-- Begin Passage to read --
Macvtap driver/agent migrates instances on an invalid physical network

Bug #1550400 reported by Andreas Scheuring on 2016-02-26
10
This bug affects 2 people
Affects Status Importance Assigned to Milestone
neutron
Medium
Andreas Scheuring

Bug Description

Scenario1 - Migration on wrong physical network - High Prio
===========================================================
Host1 has physical_interface_mappings: pyhsnet1:eth0, physnet2=eth2
Host2 has physical_interface_mappings: physnet1:eth1, physnet2=eth0

Now Live migration from an instance hosted on host1 (connected to physnet1) to host2 succeeds. Libvirt just migrates the whole server with its domain.xml and the macvtap is plugged on the targets side eth0.
Now the instance does not have access to its network anymore, but access to another physical network. The behavior is documented, however this needs to be fixed!

Scenario2 - Migration fails - Low Prio
======================================
Host1 has physical_interface_mappings: pyhsnet1:eth0
Host2 has physical_interface_mappings: physnet1:eth1

Let's assume a vlan setup. Let's assume a migration from host1 to host2. Host to does NOT have a interface eth0. Migration will fail in instance will remain active on the source, as nova plug on host2 failed to create a vlan device on eth0.

If you have a flat network - definition of he libvirt xml will fail on host2.

Two approaches are thinkable
* Solve the problem (Scenario 1+2)
* just prevent such an invalid migration (let scenario 1 fail like scenario 2 fails today)

Solve the problem
=================

#1 Solve it in Nova pre live migration
--------------------------------------

This would allow migration although physical_interface mappings are different.

a) On pre live migration nova should change the binding:host to the migration target. This will trigger the portbinding and the mech driver which will update the vif_details with the right macvtap source device information. Libvirt can then adapt the migration-xml to reflect the changes.
-- End Passage to read --
Set problem 1 → In the bug report, on which interface of the target host is the macvtap plugged in Scenario 1?
Set problem 2 → Transcribe the bug report, starting at "Now Live migration" and ending at "fail on host2.".
Set problem 3 →
Decide whether each statement agrees with the bug report, and back each answer with the deciding words from the report, quoted exactly.
(a) The bug was reported on 2016-02-26.
(b) Scenario 2 is marked as high priority.
(c) Solving the problem in Nova pre live migration would require both hosts to have the same physical interface mappings.
-- Begin Recorded information --
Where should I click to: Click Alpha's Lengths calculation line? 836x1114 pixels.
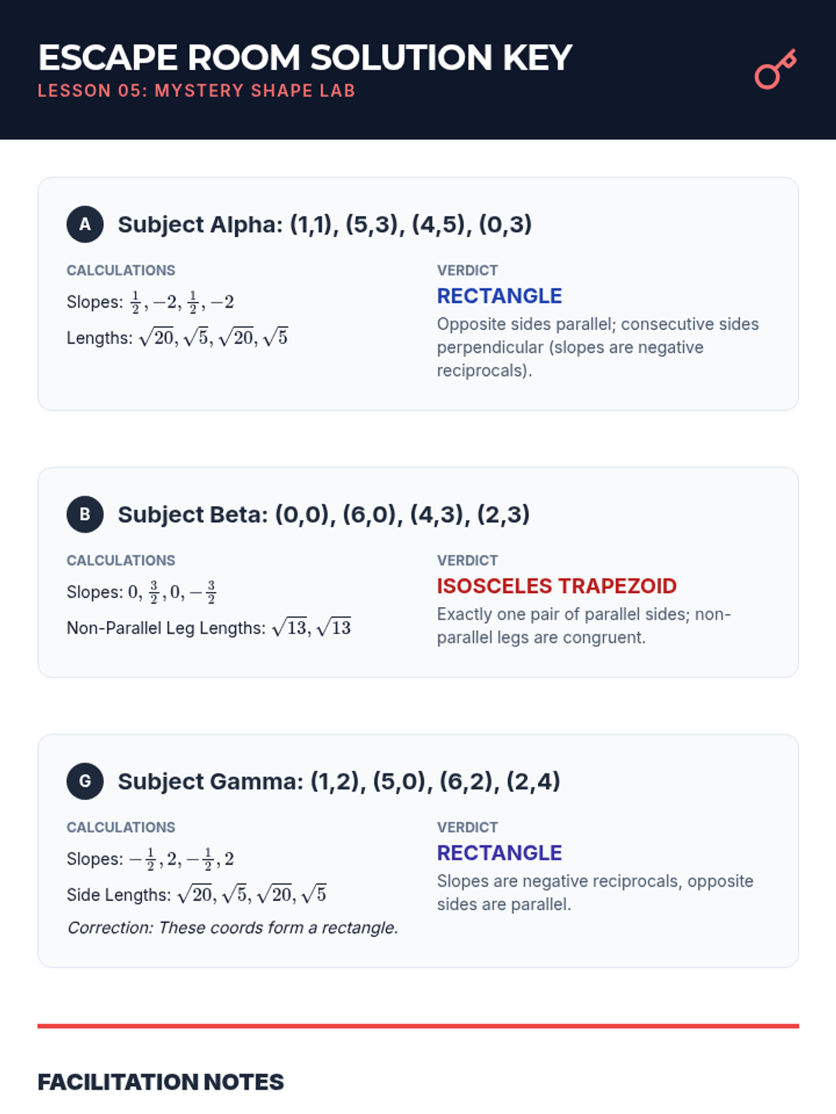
-- End Recorded information --
Exercise response 1 → eth0

Exercise response 2 →
Now Live migration from an instance hosted on host1 (connected to physnet1) to host2 succeeds. Libvirt just migrates the whole server with its domain.xml and the macvtap is plugged on the targets side eth0.
Now the instance does not have access to its network anymore, but access to another physical network. The behavior is documented, however this needs to be fixed!

Scenario2 - Migration fails - Low Prio
======================================
Host1 has physical_interface_mappings: pyhsnet1:eth0
Host2 has physical_interface_mappings: physnet1:eth1

Let's assume a vlan setup. Let's assume a migration from host1 to host2. Host to does NOT have a interface eth0. Migration will fail in instance will remain active on the source, as nova plug on host2 failed to create a vlan device on eth0.

If you have a flat network - definition of he libvirt xml will fail on host2.

Exercise response 3 →
(a) Yes: "Bug #1550400 reported by Andreas Scheuring on 2016-02-26"
(b) No: "Scenario2 - Migration fails - Low Prio"
(c) No: "This would allow migration although physical_interface mappings are different."